--- Record extracts ---
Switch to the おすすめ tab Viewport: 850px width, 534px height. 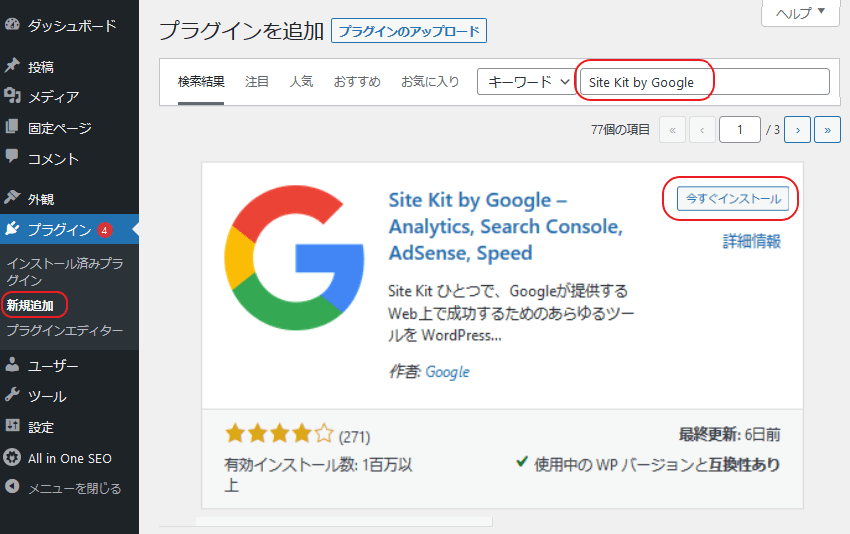tap(357, 82)
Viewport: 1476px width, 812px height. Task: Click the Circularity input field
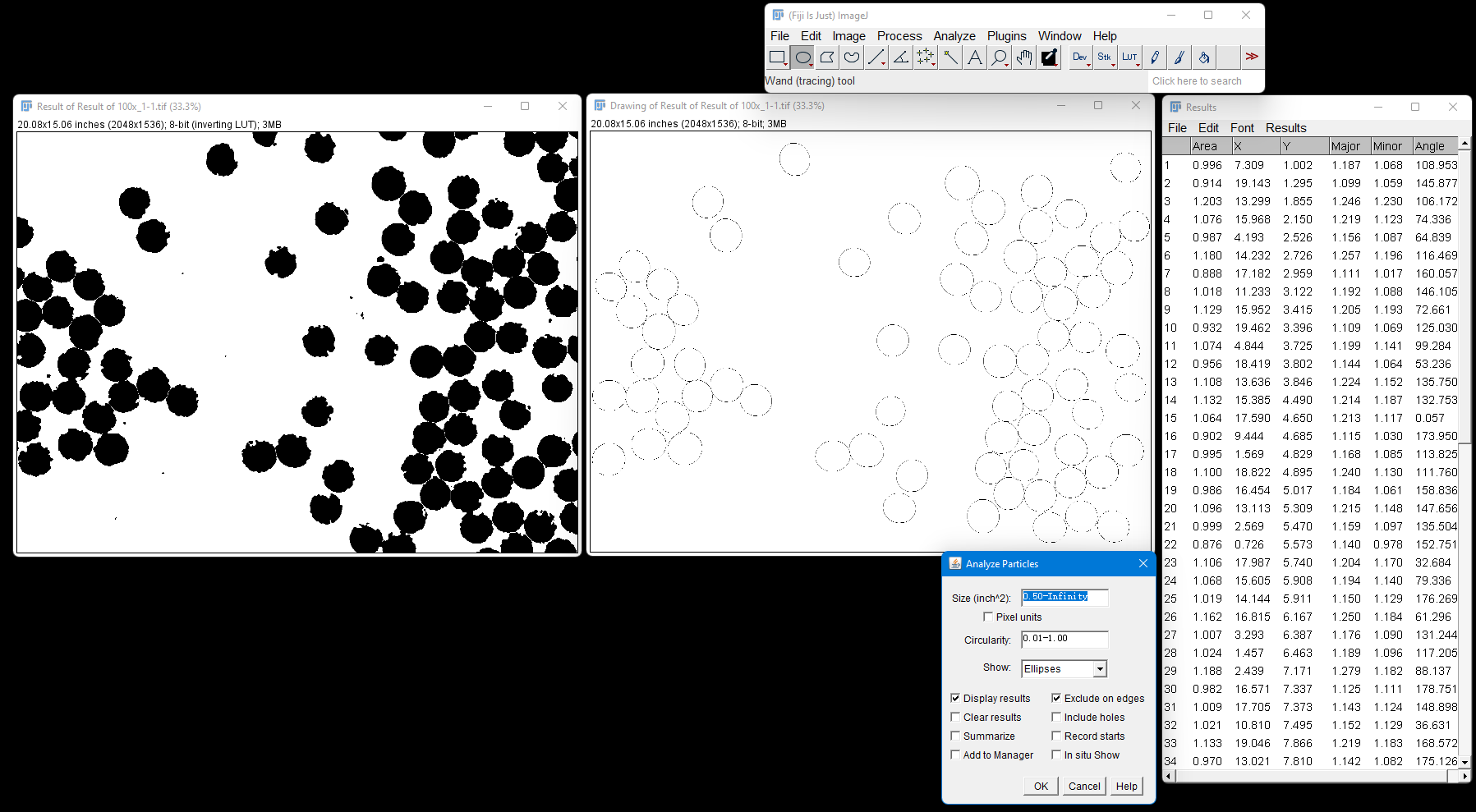coord(1064,639)
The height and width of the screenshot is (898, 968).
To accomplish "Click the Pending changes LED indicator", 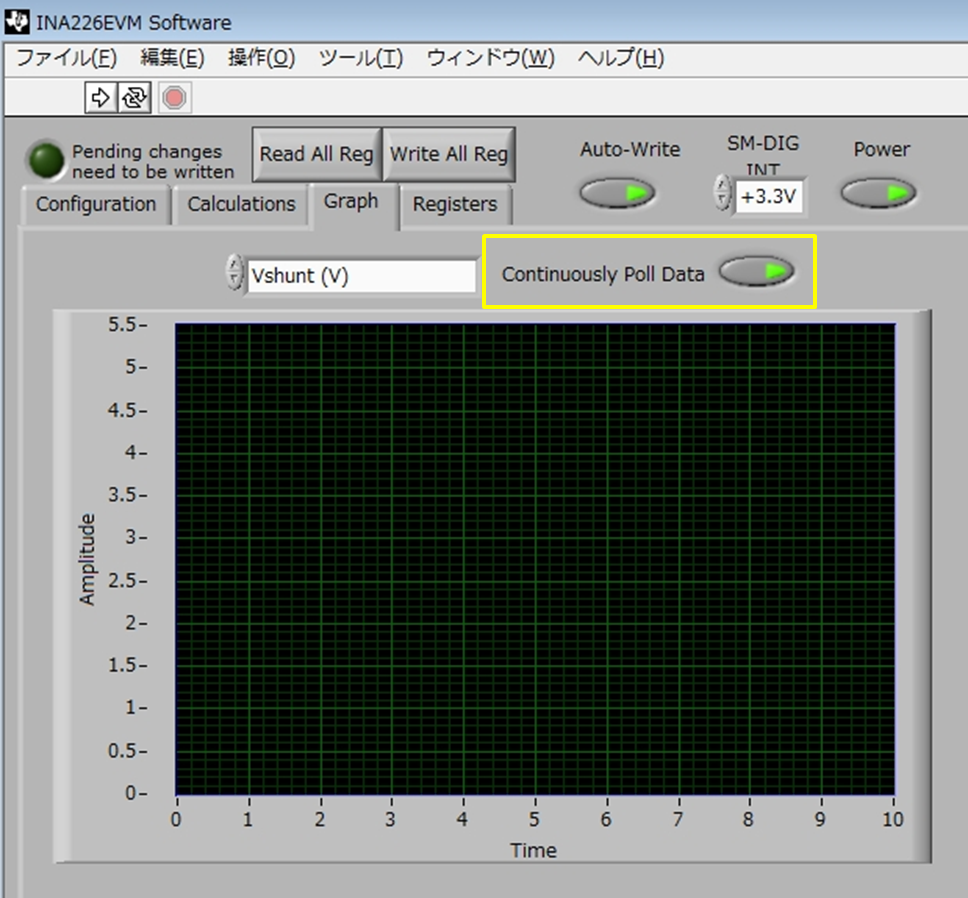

--- Work task ---
From the line that contains "The height and" to the last line of the records above, copy each line exactly, both ends included, and leave the pictures out.

--- Response for this exercise ---
The height and width of the screenshot is (898, 968).
To accomplish "Click the Pending changes LED indicator", 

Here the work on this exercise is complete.